ライターみたいな魔道具 ー 火炎放射器みたいな魔道具
空を飛ぶ魔道具を十分楽しんだのでドックへ降り立つ。
あれ?
なんだか女の子が少し不機嫌。でもこの魔道具が無事なのがわかってすぐに笑顔に戻った。
で、女の子と色々と話す。
女の子の名前はメイクール・ラインフォード。
愛称はメイ。
ここから飛行機で大体30分くらい飛んだ所にある大陸の港町出身。
へー。
ちなみに俺は「異世界召喚された勇者です」とか言っても信じてもらえそうにないから「記憶喪失の漂流者」って事にした。
「ねえ、デンダ。あなたって鑑定士なの?」
鑑定士?
「色んな道具の効果を鑑定する人よ。デンダはなんか普通の鑑定士じゃなさそうだけど。」
俺は鑑定士って言うか修理工って感じだけどな。
「記憶喪失ながら鑑定士としての勘や知識はあるのかしら。試しにこの魔道具ちょっと見てみてよ。記憶が戻るかも。」
そう言って取り出したのは小さな杖。見た目はただの木でできた指揮棒みたいなの。これは……
デジカメでパシャっとしてみる。
おお、見た目は質素だがきめ細やかな内部構造。謎のバッテリーがあって、謎の機構で火を出す装置。
「これは……火をつける魔道具? スイッチはここか?」
手に持つ部分を少し押し込むとロウソクサイズの小さな火がついた。
「そう! これは火を灯す生活用の魔道具。元々知ってたのか、それとも一目みただけでわかったのか……どっちなのかしら。」
むーんと俺を見つめるメイ。ライターみたいな魔道具か。
「この魔道具は使ってたらだんだん火が小さくなっちゃって。他の鑑定士は故障だろうって言うんだけど。」
ふむふむ。
あっ、火力調節機能もあるみたい。
バッテリーは十分あるし火力を上げてみるか。こことここを長押しした後……杖を折るようにグルグル回して……最大まで上げて……これでよし。
じゃあスイッチON。
ブボオオオオオオオオ!!!
数メートルくらいの火が立ち上った。
「うおおおおおおお!!!」
「きゃああああああ!!!」
2人で驚いた。火の出る口を人のいない方向に向けてたから幸いケガは無かった。この火の魔道具ってライターくらいのもんかと思ったら火炎放射並の炎が出た。

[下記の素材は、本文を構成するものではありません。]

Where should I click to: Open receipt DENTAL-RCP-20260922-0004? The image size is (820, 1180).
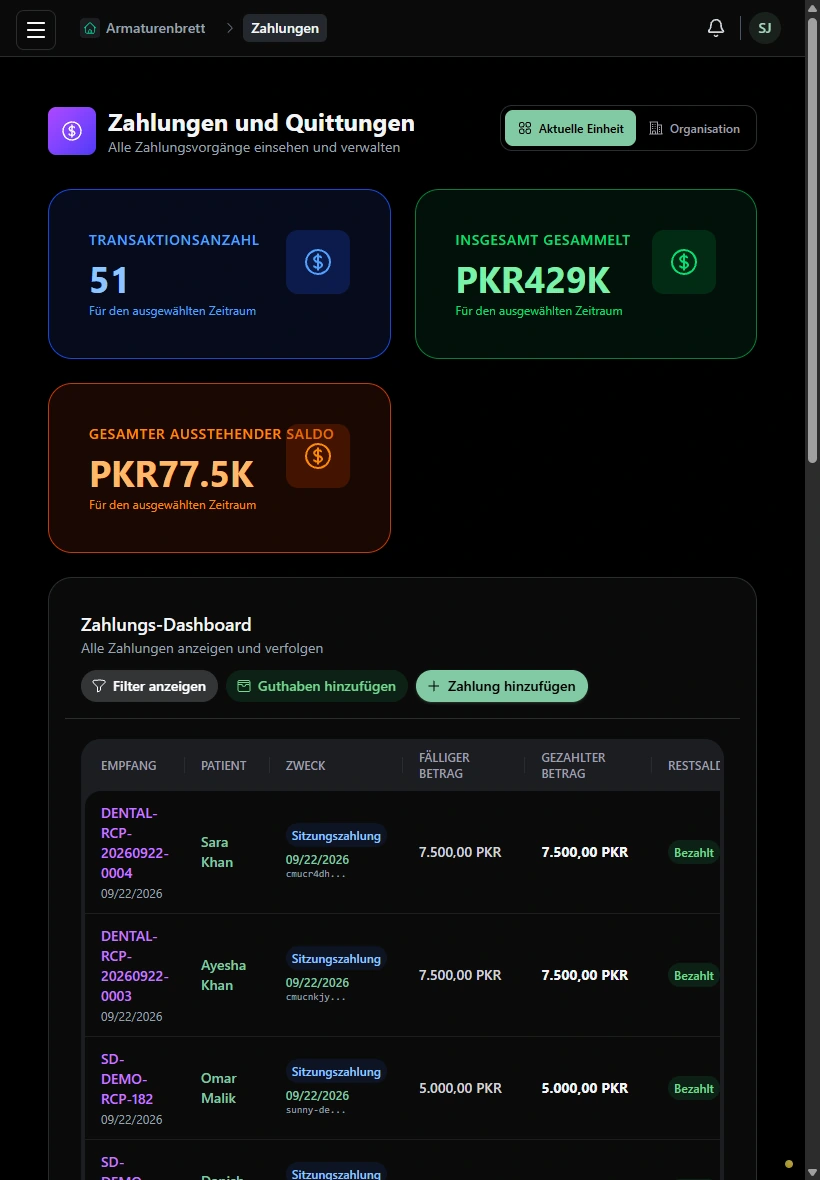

しかもこれでもバッテリー消費は全体の2%ほどだし謎の機能でバッテリーは自動充電。だから実質、使い放題。
「メイ! スゲー魔道具持ってるんだな!」
「知らない知らない! こんなに炎が出るなんて私知らない!」
2人でアワアワした。
試しにもう一度火をつけてみる。
ボオオオオオオオオ!!!!
すごい勢いの炎が小さな杖から出た。
無反動でこんな炎が出るなんて。
これは生活用っていうか戦闘用の魔道具だな。
「どうしました!? マスター! 火事です!?」
バシャアアアアアア。カナコに水をかけられた。
「あれ? 火事じゃ無いです?」
俺とメイは2人とも濡れ鼠になった。
ーー
「すみません、マスター、メイ様。」
「いえ。どっちにしろ私は海に落ちてたし。へへへ。」
メイは戦艦内のシャワーを浴びて着替えた。
で、メカニック用の作業着とか女性用の下着とかが備品にあったんでそれをメイに着てもらった。
「何これ。すっごく動きやすい。」
作業用の服だからな。実用性重視だ。
「ねえ、デンダ、似合う?」
メイにそう聞かれた。
うん、金髪の髪をたくし上げた姿の作業着がすっごく似合ってる。でも作業着の前チャック部分が閉まらずに谷間が見える。
「ああ……似合ってるぞ。」
ちゃんとメイの目を見て言えた。
で、今は戦艦の食堂で一休み。
「ねえ、ねえ、デンダ。」
ナナに小声でつんつんされた。
「カナコってデンダの恋人?」
ぶっ。
「いや違う。カナコはロボットだ。」
「ロボットって?」
ロボットについて説明する。
カナコは機械の体で動いている存在なんだと。
「え〜? あっ、なるほど。そういう事ね。」
わかってくれたか。
「そういう体でカナコに接してってことでしょ? カナコは鉄の全身鎧を着てるってことね。」
ん?
「でもカナコの体すっごく細いよね。あっ、こういう話もしない方がいいって事だよね?」
えっ?
「人には色んな事情があるもんね。デンダ。」
なんか変な方向で理解されたみたい。
その後、メイといろいろ話してなんとかカナコは俺の恋人じゃない事はわかってもらえた。ロボットだって事をわかってもらえたかは微妙。
「そういや、魔道具っていったい何だ?」
ちょっと気になったので魔道具についてメイに聞いてみた。